Problem
Transcribe exactly the lines from the one containing "Given: Switch to the 实时监测 tab" through the end of the entries, including both the first and the last, and nothing else.

Record excerpts

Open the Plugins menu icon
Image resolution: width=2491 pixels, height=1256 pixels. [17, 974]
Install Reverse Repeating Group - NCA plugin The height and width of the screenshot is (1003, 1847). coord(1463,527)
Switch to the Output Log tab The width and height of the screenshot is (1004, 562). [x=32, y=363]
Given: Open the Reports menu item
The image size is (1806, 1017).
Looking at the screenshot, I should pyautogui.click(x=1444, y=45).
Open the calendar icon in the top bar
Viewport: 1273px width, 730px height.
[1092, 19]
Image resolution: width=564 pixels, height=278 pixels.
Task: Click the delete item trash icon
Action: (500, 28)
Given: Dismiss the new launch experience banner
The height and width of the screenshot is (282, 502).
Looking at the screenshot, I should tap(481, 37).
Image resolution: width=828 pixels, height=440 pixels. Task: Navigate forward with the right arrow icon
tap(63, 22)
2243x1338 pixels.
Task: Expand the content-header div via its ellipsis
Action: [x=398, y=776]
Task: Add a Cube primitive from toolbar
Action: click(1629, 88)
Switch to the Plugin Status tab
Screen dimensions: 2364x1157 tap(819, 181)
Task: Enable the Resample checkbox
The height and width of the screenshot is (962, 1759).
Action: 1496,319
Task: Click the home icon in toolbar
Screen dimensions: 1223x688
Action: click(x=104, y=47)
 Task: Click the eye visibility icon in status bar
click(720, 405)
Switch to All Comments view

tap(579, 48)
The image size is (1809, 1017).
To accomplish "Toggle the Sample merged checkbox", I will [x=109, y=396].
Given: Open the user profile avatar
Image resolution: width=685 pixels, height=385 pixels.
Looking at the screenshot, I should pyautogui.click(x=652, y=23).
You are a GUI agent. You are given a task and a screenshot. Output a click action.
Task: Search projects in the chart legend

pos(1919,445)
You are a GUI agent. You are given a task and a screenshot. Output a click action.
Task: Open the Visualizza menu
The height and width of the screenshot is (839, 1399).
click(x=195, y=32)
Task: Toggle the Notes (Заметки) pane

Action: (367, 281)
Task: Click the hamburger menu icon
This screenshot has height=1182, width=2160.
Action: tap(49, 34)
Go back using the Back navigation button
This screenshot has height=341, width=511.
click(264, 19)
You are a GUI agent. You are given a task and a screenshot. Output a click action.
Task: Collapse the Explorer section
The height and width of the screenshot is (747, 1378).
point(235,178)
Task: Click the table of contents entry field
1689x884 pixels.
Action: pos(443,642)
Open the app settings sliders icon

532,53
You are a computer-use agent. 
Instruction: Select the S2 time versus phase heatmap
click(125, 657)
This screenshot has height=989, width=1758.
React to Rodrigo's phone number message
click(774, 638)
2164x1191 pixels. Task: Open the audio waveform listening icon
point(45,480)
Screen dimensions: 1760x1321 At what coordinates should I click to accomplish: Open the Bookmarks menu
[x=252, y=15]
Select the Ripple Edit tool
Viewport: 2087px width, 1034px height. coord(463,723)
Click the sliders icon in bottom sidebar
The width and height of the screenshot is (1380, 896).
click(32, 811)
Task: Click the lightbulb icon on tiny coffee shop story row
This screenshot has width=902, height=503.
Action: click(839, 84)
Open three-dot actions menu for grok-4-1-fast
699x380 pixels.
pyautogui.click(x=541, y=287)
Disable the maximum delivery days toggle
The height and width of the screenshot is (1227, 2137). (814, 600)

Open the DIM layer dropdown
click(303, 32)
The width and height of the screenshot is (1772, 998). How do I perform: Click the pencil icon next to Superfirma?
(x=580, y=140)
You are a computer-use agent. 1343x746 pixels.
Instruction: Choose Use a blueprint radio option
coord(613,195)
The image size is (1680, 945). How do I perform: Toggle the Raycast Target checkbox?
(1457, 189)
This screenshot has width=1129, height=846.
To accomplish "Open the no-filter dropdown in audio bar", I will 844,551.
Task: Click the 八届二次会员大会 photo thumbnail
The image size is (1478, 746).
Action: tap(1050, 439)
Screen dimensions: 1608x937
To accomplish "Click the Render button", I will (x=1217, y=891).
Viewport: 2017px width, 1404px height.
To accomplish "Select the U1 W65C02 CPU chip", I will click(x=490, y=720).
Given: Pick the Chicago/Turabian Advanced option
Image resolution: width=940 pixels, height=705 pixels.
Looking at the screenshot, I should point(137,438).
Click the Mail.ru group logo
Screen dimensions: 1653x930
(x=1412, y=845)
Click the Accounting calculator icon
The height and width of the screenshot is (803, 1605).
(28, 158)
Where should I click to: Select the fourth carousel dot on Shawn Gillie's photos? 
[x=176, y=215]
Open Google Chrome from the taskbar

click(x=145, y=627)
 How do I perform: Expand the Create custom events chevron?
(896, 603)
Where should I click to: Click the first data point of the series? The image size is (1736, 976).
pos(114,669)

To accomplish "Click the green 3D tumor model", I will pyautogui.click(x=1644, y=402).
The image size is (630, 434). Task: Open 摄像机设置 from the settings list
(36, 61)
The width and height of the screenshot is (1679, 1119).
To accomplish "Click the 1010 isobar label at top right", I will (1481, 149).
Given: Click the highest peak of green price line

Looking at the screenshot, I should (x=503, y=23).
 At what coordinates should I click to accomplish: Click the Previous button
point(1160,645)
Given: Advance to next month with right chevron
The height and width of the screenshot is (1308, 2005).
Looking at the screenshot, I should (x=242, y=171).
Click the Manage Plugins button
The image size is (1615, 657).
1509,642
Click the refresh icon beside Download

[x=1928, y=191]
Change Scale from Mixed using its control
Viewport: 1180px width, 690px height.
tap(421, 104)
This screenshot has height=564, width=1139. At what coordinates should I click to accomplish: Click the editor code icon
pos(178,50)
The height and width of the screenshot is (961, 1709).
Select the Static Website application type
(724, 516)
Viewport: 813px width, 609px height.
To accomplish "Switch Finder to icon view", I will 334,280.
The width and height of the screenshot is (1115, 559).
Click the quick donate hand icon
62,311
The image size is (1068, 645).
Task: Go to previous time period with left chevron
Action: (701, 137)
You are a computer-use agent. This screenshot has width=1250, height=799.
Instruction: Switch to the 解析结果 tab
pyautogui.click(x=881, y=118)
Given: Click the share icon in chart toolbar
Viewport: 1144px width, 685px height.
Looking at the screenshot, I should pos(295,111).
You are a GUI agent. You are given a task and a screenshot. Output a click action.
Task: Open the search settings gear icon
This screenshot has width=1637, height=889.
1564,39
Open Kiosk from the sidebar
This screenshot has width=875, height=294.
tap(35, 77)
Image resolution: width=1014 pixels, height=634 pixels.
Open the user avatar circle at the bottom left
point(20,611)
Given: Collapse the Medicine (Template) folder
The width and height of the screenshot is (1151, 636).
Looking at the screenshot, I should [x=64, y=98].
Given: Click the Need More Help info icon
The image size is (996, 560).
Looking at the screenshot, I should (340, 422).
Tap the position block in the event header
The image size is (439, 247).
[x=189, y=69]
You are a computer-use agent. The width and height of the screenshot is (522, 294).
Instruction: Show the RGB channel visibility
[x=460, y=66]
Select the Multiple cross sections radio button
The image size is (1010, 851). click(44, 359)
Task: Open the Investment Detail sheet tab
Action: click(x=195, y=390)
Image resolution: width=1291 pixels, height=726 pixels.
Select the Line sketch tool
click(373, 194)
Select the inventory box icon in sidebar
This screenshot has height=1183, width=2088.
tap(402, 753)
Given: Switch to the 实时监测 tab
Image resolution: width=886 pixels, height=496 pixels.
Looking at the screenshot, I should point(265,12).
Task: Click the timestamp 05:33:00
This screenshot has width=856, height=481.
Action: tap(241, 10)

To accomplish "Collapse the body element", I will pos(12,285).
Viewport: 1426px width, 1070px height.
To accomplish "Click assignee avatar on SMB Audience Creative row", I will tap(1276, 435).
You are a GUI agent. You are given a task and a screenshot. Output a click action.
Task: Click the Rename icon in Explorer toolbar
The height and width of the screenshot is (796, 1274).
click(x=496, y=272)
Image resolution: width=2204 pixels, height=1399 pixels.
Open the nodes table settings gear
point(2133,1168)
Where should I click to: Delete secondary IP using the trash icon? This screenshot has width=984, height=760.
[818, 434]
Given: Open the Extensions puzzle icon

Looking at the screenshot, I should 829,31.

Exercise result
Given: Switch to the 实时监测 tab
Image resolution: width=886 pixels, height=496 pixels.
Looking at the screenshot, I should point(265,12).
Task: Click the timestamp 05:33:00
This screenshot has width=856, height=481.
Action: tap(241, 10)

To accomplish "Collapse the body element", I will pos(12,285).
Viewport: 1426px width, 1070px height.
To accomplish "Click assignee avatar on SMB Audience Creative row", I will tap(1276, 435).
You are a GUI agent. You are given a task and a screenshot. Output a click action.
Task: Click the Rename icon in Explorer toolbar
The height and width of the screenshot is (796, 1274).
click(x=496, y=272)
Image resolution: width=2204 pixels, height=1399 pixels.
Open the nodes table settings gear
point(2133,1168)
Where should I click to: Delete secondary IP using the trash icon? This screenshot has width=984, height=760.
[818, 434]
Given: Open the Extensions puzzle icon

Looking at the screenshot, I should 829,31.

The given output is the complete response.